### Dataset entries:
· · · ·

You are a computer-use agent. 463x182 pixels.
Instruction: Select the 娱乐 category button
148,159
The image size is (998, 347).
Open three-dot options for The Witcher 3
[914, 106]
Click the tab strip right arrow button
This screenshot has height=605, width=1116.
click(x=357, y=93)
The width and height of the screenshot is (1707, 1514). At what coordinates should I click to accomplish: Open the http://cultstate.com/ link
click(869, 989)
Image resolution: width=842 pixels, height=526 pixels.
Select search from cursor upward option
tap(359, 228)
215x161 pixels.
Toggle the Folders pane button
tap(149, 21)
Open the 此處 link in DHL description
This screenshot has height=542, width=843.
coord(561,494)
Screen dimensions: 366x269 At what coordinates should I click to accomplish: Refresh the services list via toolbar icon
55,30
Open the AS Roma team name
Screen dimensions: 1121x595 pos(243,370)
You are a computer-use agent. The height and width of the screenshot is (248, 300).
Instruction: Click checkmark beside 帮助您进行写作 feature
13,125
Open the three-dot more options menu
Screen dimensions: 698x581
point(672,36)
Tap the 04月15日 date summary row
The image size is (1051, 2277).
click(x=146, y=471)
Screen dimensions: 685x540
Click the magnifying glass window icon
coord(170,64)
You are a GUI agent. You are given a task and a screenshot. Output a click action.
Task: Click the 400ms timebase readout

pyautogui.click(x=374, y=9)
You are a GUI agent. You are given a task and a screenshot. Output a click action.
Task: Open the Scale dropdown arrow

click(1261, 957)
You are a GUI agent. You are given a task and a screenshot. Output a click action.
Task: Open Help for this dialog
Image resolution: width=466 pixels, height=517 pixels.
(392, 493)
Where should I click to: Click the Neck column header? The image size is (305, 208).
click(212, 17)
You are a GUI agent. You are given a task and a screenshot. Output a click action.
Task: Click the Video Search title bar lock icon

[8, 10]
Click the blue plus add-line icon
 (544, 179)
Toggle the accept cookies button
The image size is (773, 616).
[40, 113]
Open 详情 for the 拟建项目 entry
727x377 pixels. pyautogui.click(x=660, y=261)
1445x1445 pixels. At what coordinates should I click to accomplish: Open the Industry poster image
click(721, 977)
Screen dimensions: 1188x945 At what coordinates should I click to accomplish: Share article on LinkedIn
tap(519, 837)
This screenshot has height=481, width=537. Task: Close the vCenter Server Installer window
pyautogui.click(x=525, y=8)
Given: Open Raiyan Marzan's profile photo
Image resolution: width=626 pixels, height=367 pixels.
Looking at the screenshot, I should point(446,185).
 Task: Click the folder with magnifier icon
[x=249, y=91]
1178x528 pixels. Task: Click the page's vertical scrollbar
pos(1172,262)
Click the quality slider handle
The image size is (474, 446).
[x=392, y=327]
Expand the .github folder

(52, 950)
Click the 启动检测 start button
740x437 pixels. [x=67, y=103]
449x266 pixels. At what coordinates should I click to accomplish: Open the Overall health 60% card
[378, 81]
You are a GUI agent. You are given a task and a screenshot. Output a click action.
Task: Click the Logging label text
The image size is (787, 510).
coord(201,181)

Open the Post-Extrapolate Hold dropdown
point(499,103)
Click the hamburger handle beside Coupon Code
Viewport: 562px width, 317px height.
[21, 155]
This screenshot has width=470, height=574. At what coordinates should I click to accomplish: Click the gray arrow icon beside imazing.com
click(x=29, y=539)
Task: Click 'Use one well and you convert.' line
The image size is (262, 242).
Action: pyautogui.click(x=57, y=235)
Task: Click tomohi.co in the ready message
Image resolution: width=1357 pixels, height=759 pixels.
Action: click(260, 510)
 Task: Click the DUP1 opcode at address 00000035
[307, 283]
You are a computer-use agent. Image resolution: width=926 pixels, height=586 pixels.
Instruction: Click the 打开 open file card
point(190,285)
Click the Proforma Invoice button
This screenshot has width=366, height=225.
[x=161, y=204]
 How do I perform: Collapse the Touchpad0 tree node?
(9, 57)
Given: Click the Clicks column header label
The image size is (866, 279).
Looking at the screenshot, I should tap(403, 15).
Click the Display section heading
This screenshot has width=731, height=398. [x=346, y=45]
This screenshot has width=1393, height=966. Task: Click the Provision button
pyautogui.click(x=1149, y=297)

· · · ·

### EXERCISE INSTRUCTIONS:
Only lines containing "label" belong in the answer; copy every such line from the records.

### YOUR RESPONSE:
Task: Click the Logging label text
Given: Click the Clicks column header label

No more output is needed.